II. Producing the New Game Art
I've already mentioned the improved graphics, but I thought you might like a closer look at how I created some of the new graphics for Dirk Dashing 2.
The lighting effects proved to be very challenging. OpenGL lighting models were designed with 3D games in mind, but Dirk Dashing is a 2D game. We do some things with the game art to make it look pseudo-3D (for example, the floor looks like it is on a different plane than the fence), but it is really 2D. The 3D appearance is an illusion provided by the artwork design. Under the hood, the level background is essentially just a 2D tile map.
It took a lot of experimenting to get the lighting right, as you can see from all the failed attempts below. I tried a lot of different techniques, using per tile lighting, reversing the triangle direction depending on which side of the light source it was on, using smaller tiles, etc. But I finally discovered the right combination of lighting parameters and triangle orientation to get it working just right.
But the final result turned out pretty good:
Applying cel shading to the character art has made a tremendous difference to the visual quality of the game. Looking at the picture below, on the left is the original drawing of Dirk from the first game, and on the right is the new drawing. I've applied cel shading to add some extra detail to the drawing and give it some depth. I've also added a shadow to help anchor Dirk to the ground. Both of these things help Dirk look much better with the new lighting effects.
It takes a lot of time to add all of this extra detail to each animation frame for each character, but I think the results are worth it. Here are some before and after pictures of other characters from the first game who return for the sequel:
Creating a Video Camera
One of the new features in the game is the security camera. Cameras will be posted throughout many of the levels, and Dirk will have to avoid being seen by them or risk setting off the alarm. I had some trouble with the animation for the security camera as it pivots back and forth - it was difficult to get good movement using hand-drawn graphics. So I got creative and built a little model.
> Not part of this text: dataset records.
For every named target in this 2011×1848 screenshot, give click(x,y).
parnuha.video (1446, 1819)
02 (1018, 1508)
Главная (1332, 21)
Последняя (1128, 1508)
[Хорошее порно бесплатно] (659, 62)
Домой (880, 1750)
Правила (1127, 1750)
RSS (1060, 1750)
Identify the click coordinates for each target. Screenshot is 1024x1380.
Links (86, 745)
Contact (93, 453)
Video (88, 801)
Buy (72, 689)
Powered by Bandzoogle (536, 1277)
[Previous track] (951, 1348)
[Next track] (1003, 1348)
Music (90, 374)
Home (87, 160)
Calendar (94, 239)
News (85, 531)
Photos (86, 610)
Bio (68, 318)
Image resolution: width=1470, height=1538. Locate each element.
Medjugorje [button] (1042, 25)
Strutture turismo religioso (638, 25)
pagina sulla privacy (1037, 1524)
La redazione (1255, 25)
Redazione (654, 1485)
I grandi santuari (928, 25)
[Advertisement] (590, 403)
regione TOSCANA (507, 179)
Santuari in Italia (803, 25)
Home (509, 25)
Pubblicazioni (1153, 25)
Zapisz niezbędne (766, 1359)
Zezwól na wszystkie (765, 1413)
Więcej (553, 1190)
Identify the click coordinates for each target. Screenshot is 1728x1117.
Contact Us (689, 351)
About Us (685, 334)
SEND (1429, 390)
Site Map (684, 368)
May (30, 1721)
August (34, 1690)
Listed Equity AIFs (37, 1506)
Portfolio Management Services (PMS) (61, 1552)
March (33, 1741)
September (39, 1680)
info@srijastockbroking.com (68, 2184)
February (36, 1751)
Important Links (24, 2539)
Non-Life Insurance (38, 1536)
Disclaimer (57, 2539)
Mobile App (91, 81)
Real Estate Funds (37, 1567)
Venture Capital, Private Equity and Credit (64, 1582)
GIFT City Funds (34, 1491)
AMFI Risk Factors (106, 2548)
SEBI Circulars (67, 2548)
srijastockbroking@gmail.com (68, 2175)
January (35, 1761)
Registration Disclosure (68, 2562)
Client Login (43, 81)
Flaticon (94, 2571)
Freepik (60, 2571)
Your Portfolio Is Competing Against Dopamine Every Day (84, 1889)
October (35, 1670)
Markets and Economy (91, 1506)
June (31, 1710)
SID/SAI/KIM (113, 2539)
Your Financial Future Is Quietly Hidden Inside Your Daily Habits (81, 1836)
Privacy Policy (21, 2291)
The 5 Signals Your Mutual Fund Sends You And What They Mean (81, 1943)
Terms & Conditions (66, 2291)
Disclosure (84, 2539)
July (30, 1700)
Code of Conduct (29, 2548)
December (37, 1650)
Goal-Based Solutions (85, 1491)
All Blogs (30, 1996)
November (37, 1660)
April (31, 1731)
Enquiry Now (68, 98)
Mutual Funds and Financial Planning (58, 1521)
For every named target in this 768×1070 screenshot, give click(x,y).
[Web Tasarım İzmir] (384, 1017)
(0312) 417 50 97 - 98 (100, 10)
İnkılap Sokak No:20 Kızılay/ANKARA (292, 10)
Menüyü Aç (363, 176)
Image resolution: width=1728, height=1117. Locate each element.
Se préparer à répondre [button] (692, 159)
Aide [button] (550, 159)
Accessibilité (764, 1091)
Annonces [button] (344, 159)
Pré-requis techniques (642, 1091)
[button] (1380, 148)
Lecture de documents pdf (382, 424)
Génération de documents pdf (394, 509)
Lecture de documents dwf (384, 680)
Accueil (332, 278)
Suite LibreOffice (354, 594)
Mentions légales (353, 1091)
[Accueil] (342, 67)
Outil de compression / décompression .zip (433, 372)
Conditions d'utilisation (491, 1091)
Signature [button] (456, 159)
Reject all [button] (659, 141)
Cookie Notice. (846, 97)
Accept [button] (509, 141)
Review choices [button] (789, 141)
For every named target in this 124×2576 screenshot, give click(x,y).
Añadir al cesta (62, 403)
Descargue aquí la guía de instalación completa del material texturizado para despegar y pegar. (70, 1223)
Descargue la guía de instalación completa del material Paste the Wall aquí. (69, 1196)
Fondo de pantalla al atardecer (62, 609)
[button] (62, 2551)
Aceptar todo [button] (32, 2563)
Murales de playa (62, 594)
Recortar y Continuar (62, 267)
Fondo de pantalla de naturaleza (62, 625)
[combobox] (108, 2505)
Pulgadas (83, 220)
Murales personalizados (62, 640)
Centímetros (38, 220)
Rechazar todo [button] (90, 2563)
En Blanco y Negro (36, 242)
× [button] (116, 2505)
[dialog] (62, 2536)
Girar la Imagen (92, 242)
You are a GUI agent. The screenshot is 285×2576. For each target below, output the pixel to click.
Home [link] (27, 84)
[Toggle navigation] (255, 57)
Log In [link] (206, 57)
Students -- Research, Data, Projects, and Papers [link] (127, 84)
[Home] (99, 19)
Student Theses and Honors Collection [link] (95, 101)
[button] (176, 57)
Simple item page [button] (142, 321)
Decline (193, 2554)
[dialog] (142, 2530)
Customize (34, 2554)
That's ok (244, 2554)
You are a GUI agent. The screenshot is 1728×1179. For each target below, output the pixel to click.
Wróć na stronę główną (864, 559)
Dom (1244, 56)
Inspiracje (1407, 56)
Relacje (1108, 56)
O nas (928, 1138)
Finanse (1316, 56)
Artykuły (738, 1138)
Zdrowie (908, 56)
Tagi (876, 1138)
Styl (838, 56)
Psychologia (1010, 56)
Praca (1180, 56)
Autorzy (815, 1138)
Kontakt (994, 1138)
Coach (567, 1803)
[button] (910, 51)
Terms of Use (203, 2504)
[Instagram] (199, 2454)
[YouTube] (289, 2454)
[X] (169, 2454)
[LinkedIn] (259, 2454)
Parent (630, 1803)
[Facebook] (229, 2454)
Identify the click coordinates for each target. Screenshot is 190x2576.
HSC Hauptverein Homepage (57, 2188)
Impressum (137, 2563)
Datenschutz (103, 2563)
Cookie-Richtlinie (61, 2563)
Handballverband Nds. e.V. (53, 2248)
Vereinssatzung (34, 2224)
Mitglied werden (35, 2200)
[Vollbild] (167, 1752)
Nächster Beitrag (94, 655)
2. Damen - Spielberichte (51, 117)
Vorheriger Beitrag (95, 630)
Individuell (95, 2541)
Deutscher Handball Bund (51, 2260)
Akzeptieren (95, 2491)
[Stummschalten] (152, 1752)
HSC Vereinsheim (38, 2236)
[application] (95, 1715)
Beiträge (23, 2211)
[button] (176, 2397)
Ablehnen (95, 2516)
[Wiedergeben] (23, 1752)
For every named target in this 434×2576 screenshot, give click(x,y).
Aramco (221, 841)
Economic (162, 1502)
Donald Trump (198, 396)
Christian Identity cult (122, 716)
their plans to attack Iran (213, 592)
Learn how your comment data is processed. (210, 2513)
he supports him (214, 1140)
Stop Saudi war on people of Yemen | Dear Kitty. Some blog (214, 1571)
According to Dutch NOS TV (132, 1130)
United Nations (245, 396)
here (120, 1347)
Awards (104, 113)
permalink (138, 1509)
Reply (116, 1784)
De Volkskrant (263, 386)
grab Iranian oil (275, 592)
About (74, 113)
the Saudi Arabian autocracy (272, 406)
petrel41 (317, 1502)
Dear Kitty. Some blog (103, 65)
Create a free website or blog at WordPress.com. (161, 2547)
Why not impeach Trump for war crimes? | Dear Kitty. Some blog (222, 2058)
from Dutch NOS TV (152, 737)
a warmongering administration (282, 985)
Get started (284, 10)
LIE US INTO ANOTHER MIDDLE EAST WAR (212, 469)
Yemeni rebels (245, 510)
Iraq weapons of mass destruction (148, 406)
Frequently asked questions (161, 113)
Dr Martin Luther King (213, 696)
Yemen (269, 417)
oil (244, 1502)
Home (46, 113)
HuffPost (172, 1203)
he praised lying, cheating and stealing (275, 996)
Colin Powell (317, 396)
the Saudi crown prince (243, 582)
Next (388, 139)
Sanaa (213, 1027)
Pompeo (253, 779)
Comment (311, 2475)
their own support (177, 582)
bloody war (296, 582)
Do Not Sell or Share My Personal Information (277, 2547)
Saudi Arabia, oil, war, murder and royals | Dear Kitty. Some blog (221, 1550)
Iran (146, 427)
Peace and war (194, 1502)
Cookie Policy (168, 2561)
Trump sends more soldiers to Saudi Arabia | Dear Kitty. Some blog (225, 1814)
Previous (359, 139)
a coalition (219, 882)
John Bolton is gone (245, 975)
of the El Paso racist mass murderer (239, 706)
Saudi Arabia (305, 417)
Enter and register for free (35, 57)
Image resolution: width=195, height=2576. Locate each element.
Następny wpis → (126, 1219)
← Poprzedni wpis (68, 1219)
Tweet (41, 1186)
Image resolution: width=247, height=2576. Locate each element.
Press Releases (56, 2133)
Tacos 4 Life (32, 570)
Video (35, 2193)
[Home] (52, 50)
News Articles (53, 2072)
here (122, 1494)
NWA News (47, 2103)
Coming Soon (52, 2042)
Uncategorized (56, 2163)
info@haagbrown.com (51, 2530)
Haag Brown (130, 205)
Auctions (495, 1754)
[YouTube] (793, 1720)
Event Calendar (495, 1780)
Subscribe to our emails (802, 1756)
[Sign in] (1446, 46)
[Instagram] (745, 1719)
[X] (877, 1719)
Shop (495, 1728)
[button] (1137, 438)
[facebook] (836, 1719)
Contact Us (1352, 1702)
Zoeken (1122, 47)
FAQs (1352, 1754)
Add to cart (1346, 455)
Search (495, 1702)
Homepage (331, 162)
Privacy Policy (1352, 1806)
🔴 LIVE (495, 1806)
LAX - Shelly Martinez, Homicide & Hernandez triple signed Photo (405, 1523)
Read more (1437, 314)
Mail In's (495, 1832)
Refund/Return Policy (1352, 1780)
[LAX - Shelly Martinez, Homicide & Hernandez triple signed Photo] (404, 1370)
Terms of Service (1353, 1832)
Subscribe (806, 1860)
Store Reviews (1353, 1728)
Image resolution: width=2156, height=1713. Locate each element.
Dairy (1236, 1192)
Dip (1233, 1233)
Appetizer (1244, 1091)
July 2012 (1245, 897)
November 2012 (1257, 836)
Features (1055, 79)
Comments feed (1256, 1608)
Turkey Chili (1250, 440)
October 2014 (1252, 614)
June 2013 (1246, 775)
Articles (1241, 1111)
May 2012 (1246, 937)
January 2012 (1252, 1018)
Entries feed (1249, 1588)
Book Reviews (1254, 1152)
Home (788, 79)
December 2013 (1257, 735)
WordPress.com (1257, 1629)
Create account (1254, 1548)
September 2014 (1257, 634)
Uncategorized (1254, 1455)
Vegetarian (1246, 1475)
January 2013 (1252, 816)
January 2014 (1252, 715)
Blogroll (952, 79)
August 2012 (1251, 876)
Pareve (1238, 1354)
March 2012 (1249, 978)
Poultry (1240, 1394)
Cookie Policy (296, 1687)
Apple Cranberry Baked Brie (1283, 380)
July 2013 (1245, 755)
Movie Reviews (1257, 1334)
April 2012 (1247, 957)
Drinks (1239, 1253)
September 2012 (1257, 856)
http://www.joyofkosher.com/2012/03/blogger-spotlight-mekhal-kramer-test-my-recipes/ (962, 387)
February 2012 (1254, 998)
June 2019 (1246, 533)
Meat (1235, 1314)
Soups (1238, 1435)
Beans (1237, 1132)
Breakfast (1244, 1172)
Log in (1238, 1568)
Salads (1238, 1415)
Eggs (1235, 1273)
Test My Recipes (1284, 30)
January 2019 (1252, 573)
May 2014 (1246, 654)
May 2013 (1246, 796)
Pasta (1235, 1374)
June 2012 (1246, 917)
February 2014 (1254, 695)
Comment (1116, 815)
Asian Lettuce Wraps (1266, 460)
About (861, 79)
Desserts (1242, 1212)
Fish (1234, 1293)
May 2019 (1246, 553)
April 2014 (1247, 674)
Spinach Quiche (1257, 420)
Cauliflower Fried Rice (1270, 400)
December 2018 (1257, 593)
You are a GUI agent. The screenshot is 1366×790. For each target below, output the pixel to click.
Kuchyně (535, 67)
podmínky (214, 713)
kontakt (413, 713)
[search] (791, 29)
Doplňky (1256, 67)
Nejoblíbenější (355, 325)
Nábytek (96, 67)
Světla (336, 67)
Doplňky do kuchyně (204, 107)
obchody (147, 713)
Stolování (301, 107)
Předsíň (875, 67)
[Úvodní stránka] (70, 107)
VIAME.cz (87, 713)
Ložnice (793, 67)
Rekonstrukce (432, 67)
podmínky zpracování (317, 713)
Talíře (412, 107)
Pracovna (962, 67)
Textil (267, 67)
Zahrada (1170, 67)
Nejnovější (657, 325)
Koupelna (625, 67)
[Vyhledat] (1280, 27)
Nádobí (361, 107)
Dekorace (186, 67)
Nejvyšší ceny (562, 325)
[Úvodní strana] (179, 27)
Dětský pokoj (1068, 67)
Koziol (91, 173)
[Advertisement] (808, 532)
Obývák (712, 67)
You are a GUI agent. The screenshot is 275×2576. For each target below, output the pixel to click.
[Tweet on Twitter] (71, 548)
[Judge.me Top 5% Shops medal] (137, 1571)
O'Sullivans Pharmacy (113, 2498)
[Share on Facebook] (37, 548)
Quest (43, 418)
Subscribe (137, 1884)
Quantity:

I taped three old video cassettes together, covered them in a paper mockup, attached a pin on the bottom for a pivot point, and plotted the angular movement on an old manila envelope (which provided some good contrast with the white "camera" model). I set up my camera on a tripod and positioned it so it looked down on the model at just the right orientation that I wanted. Then I photographed a sequence of pictures with the model oriented at each of the angular positions.
Next, I downloaded all of the still images into the computer, converted them to black and white line art, and painted them.
The result is a security camera with smooth animation and a realistic path of movement. It looks pretty cool in the game! And it only took one day to do it all!
A friend of mine, who is a fellow game developer, saw this when I posted it on my forum and told me on Facebook: "Nice one, Troy. lol You're like the MacGuyver of video game production." Haha! Sometimes you just have to get creative to solve a problem...
As you can see, I've put a lot of effort into improving Dirk Dashing 2 and making it better than the original. I hope you enjoy the game!